▶ _RECORDS FOR PROCESSING_:
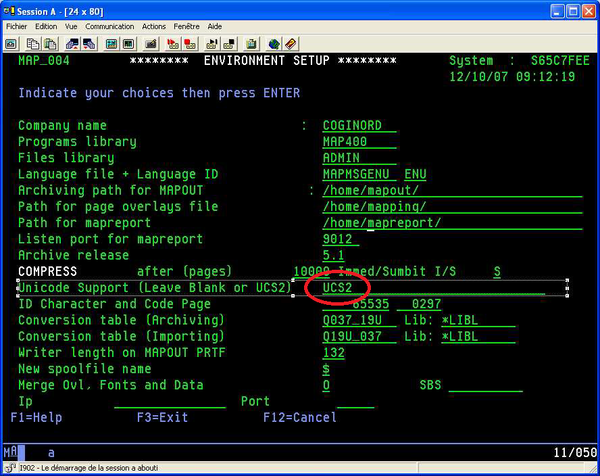Open the Communication menu
The height and width of the screenshot is (476, 600).
click(x=109, y=26)
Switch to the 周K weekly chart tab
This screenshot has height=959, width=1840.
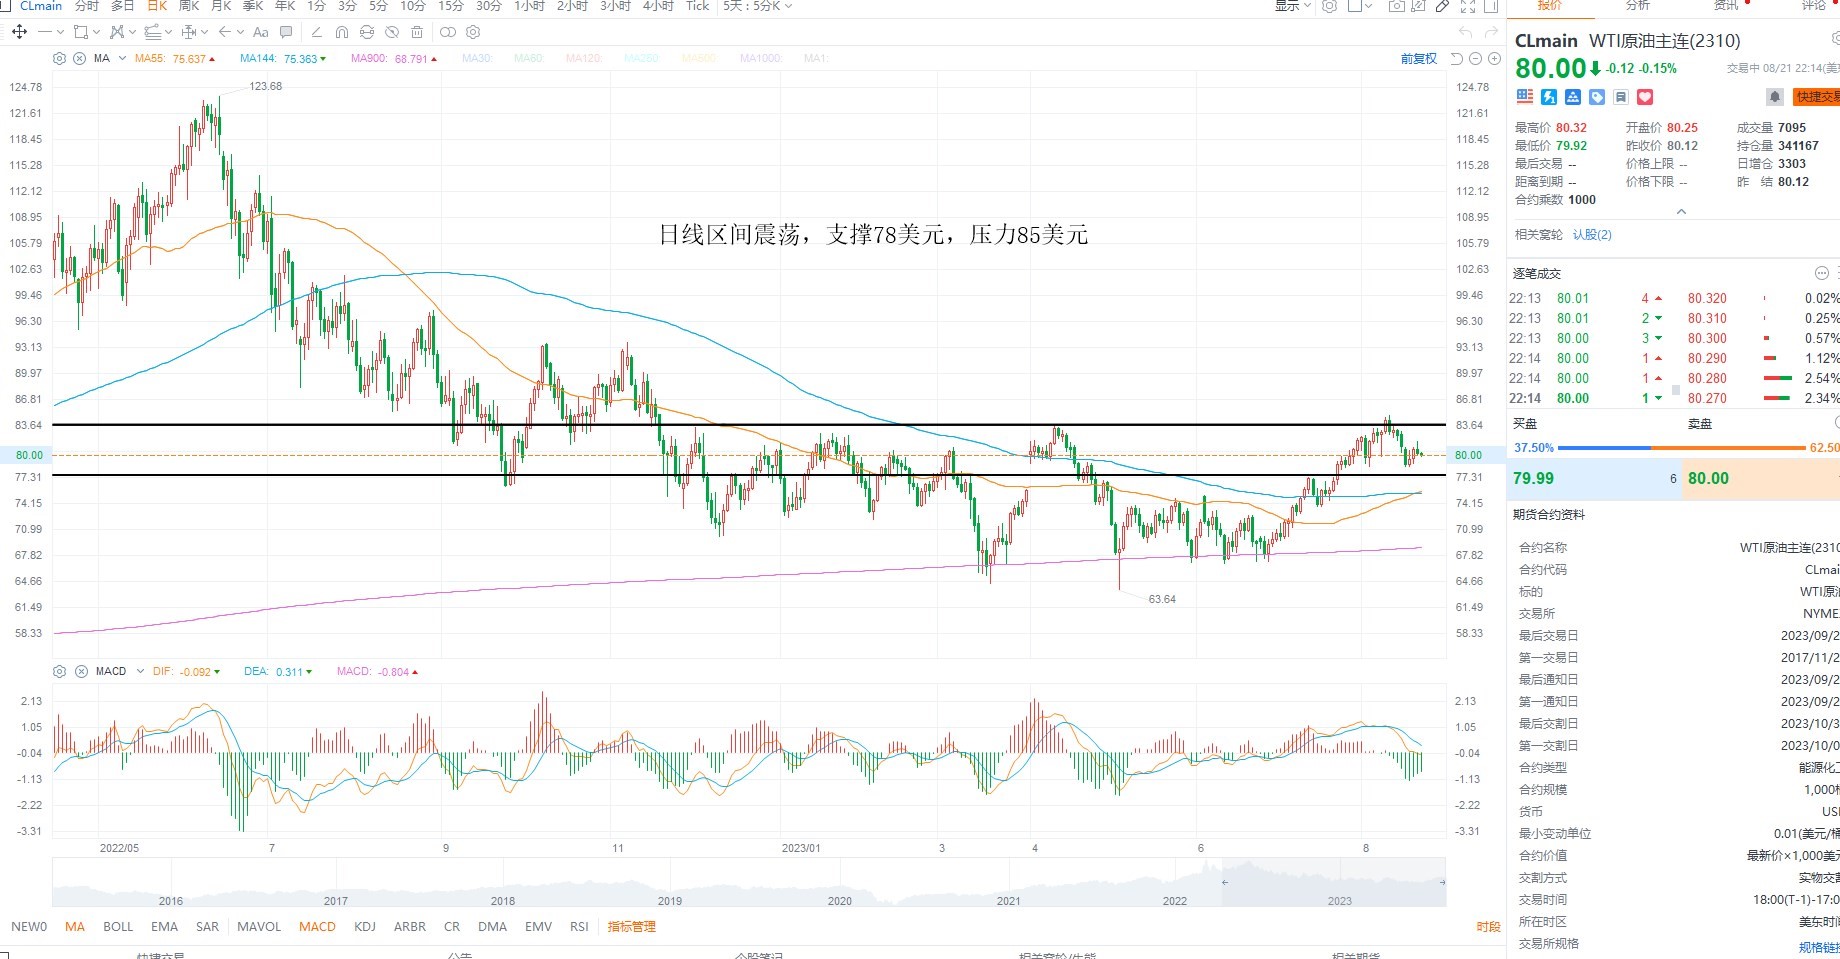(x=189, y=6)
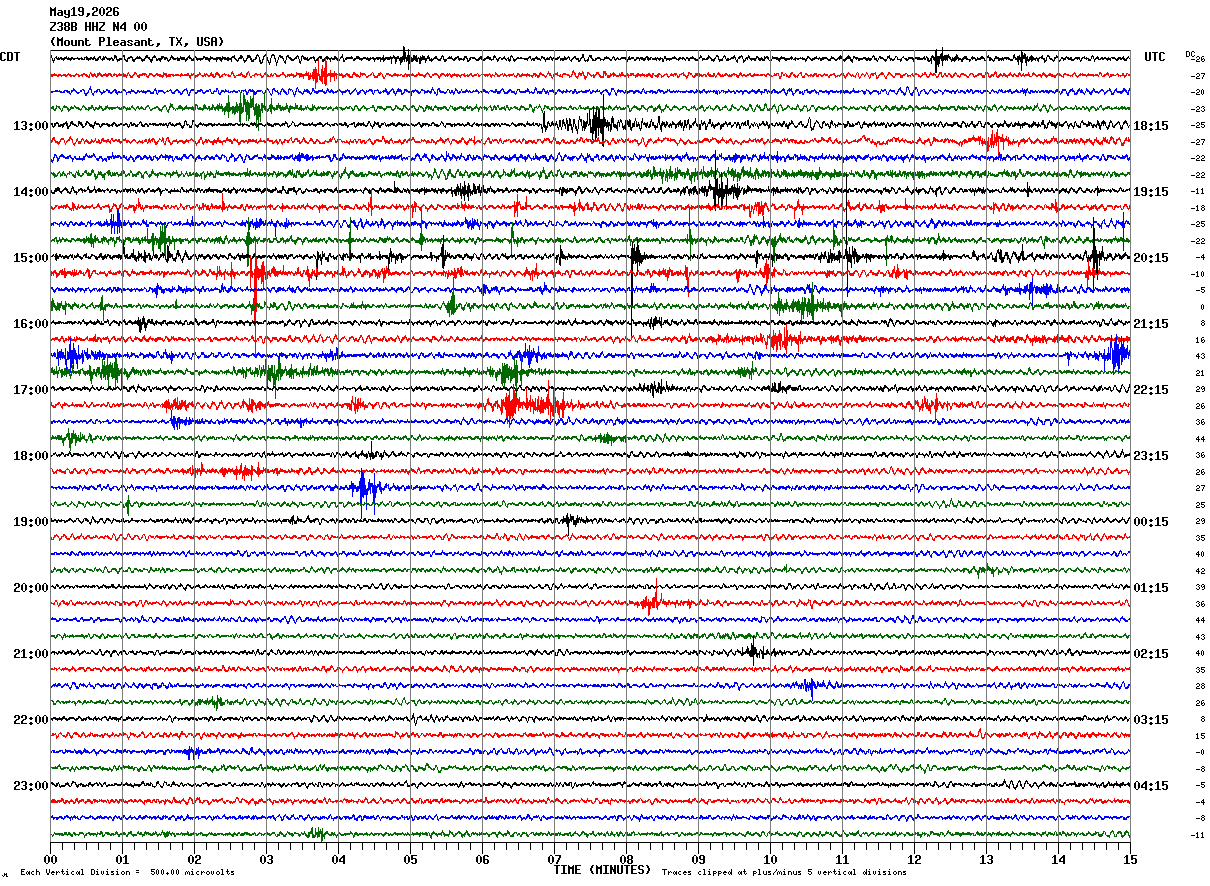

▶ _EXERCISE OBJECTIVE_:
Transcribe, please, the lines from the one holding "Switch to the 周K weekly chart tab" to the final line of the material, both included, exactly and with no extra lines, and skip the pictures.

▶ _ANSWER FOR THE TASK_:
Switch to the 周K weekly chart tab
This screenshot has height=959, width=1840.
(x=189, y=6)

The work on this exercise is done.